Unfulfiddled

The hotel fantasy. It’s a fucking cliche, right? And they all come down to the same thing. Person A and person B go to a hotel and have sex. Easy to imagine, easy to get off to.

I have to admit something. I’ve been getting off on it too. The same sodding fantasy. It’s stuck on repeat in my head.

I can’t help it. Can’t help fantasizing about it, can’t help frigging myself into a stupor thinking about it. And I can’t help imagining that it’s Io fucking me. God, Io, what the hell are you doing to me?

5 am this morning.

I needed release, needed to come so bad, because dear God, did I have sex on the brain. And dear God… did I have Io and this fucking fantasy on the brain.

I grabbed my pink vibrator and turned it on, still conscious of the fact that it makes more noise than a lawnmower when turned on high. I let it rest on my labia, and soon found myself bucking up against it.

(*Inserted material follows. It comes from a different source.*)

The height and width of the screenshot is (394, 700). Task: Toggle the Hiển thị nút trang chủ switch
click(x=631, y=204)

In my clouded head, I lay naked on the hotel room bed, as he dived between my legs and greedily lapped up every inch of my cunt. I imagined him to eat pussy like a man possessed. The thought of it made me press the vibrator against my clit, almost fucking it.

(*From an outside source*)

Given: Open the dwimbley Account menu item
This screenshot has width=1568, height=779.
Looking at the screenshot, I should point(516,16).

It wasn’t long before I slipped it into my greedy hole. I wanted to be filled by my vibrator. By him. Him and his quite possibly perfect cock.

From there on, it’s a blur. A blur and a mess of fucking and frigging and fantasizing about being taken on his hotel bed. In the end, I was too damn greedy and fucked raw.

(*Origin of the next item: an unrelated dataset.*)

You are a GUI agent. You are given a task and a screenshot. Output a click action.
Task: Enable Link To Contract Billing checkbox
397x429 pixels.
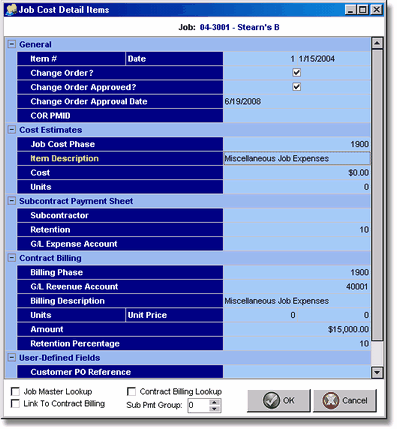click(15, 404)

My orgasm wasn’t the relief I wanted. Nor was my second orgasm.

It was so good, but, frustratingly enough, it was just not good enough. Goldilocks and the three orgasms. Except the third was missing.

I lay on my bed, unfulfilled. Unfulfiddled.

I don’t know what that says about this fantasy. Maybe it’s just not as potent. Or maybe this game needs to be played by two people. Maybe I do need his words…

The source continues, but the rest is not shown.